Carrie Moffatt, who is legally blind and suffers from hearing loss, filed a complaint against Air Canada after being told she could only travel with a safety assistant.
On September 25 2013, Mrs Moffatt called Air Canada’s special assistance desk after booking a flight on the airline’s website.
She explained she is self-reliant as she would be traveling with her guide dog, and her hearing loss is mitigated by earing aids.
The woman was told by the Air Canada Medical Assistance Desk agent that she could not travel alone, as Air Canada's policy does not allow deaf-blind people to travel without an attendant.

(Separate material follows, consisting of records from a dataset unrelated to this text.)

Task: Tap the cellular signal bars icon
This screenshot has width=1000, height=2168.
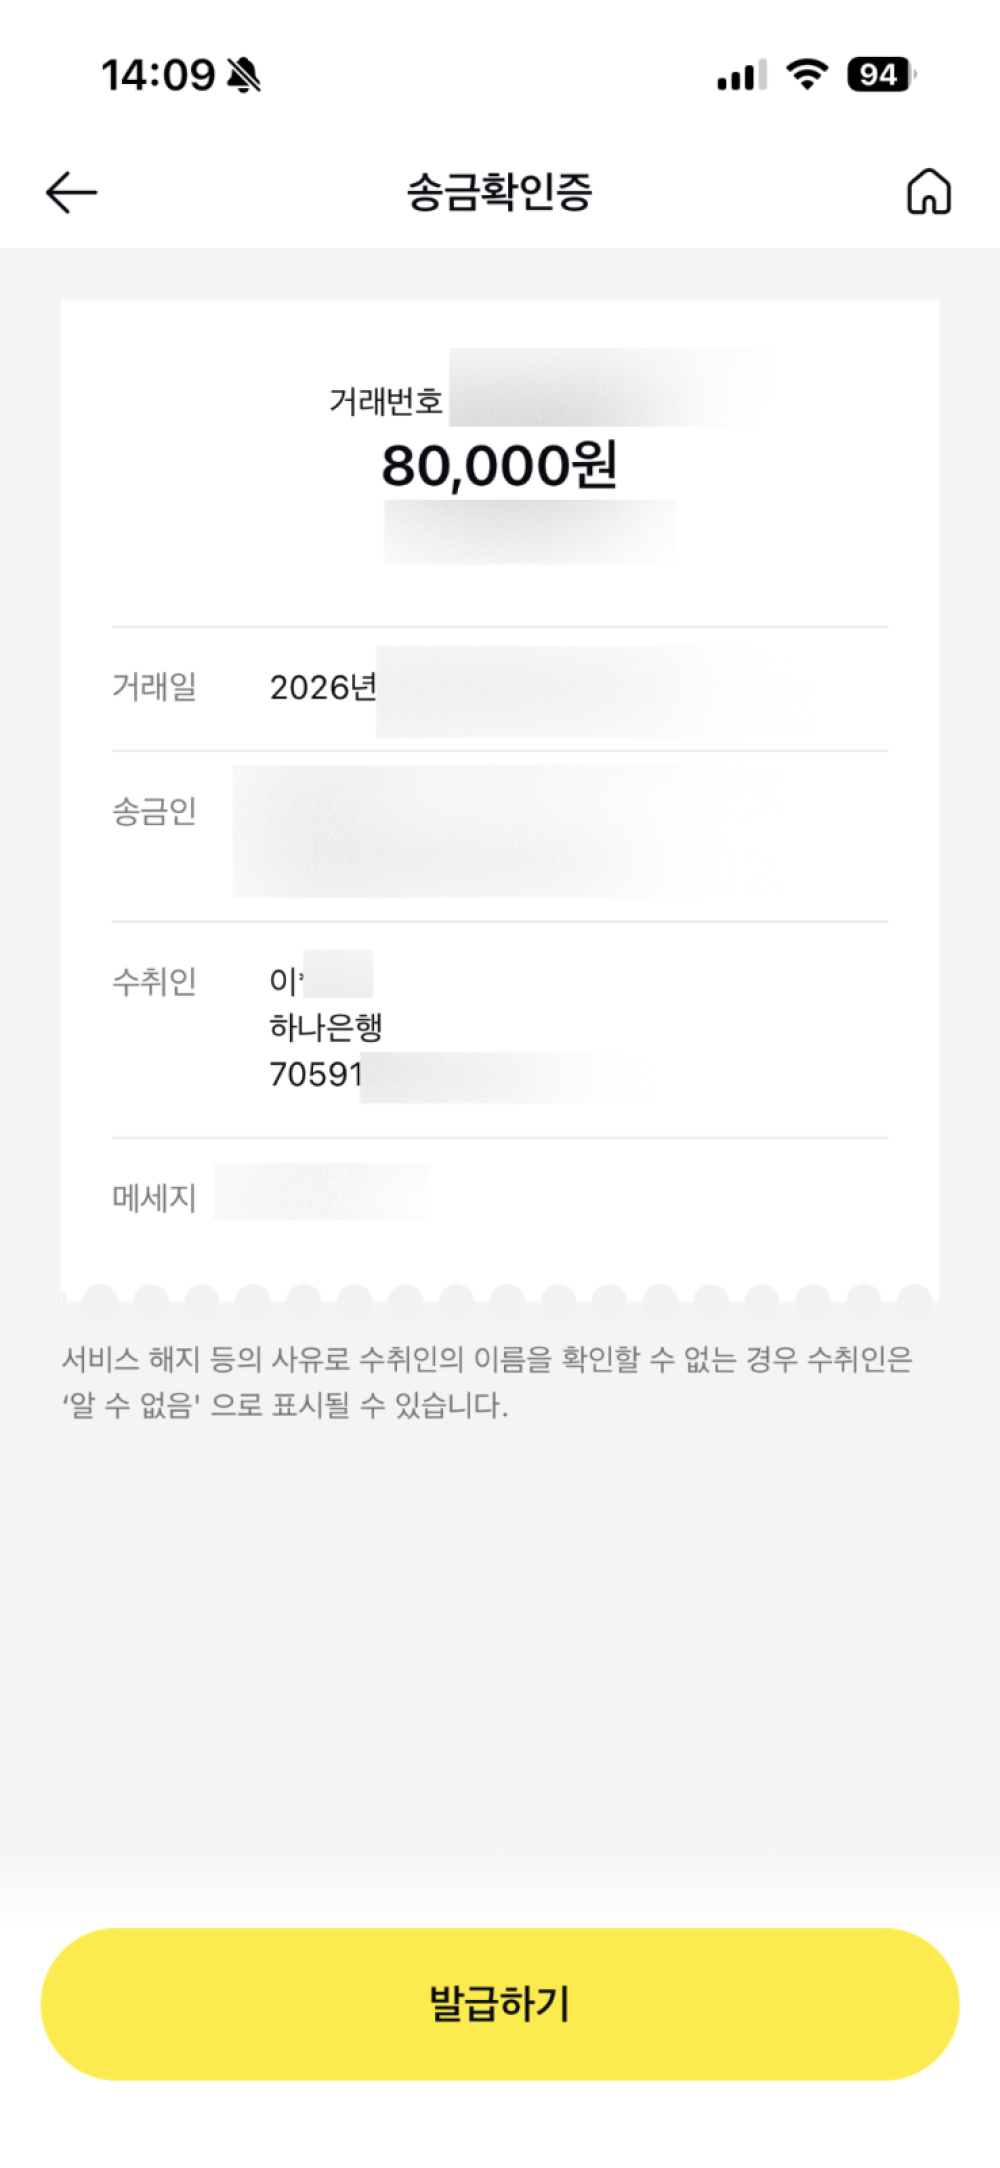Action: point(741,75)
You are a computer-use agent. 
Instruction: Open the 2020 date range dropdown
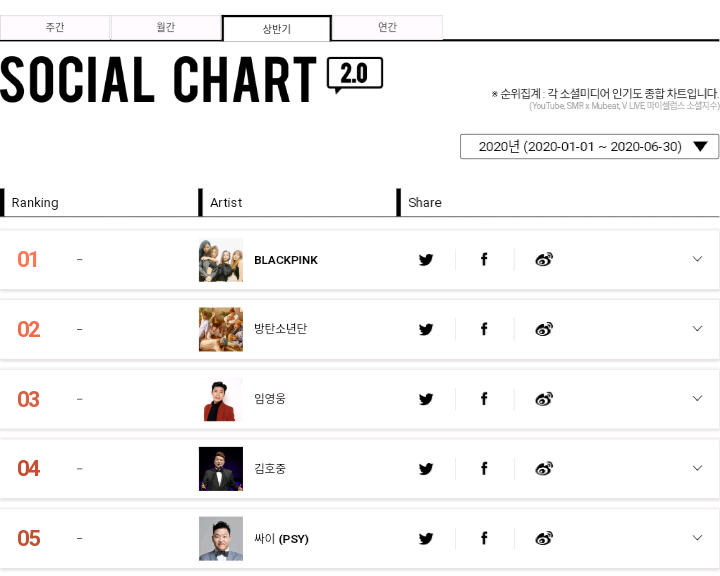(x=589, y=147)
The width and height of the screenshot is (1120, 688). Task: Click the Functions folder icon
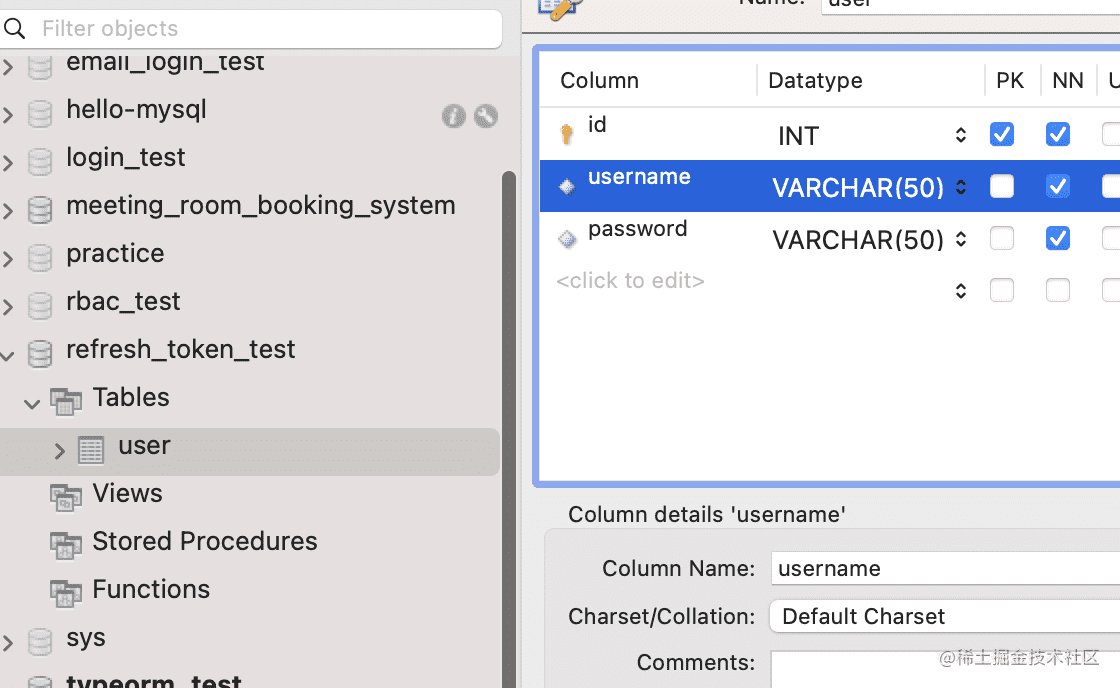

Following the investigation into Mrs Moffatt’s complaint the Canadian Transportation Agency determined that Air Canada’s policy of carriage of passengers who are both deaf and blind discriminates among disabilities.
The CTA found that there the airline’s policy does not differentiate between persons who are deaf-blind and self-reliant, and persons who are deaf-blind and non-self-reliant. In other words, Air Canada assumes that all persons who are deaf-blind are non-self-reliant and therefore require an attendant to travel.
In its findings, the CTA said Air Canada's policy at the time of Ms. Moffatt's travel constituted an undue obstacle to her mobility and that of other persons who are partially deaf-blind.
However, Air Canada subsequently filed an amended version of the policy that no longer states that a person who is deaf-blind requires an attendant.
The Canadian Transportation Agency accepts that by removing this discriminatory assumption, Air Canada has provided an accommodation that meets the needs of persons who are partially deaf-blind.
Air Canada has been given until December 15 2015 to ensure Medical Assistance Desk clerks as well as staff at all customer contact points are aware of how to properly apply Air Canada's policy and procedures with respect to the determination of the self-reliance of passengers who are partially deaf-blind.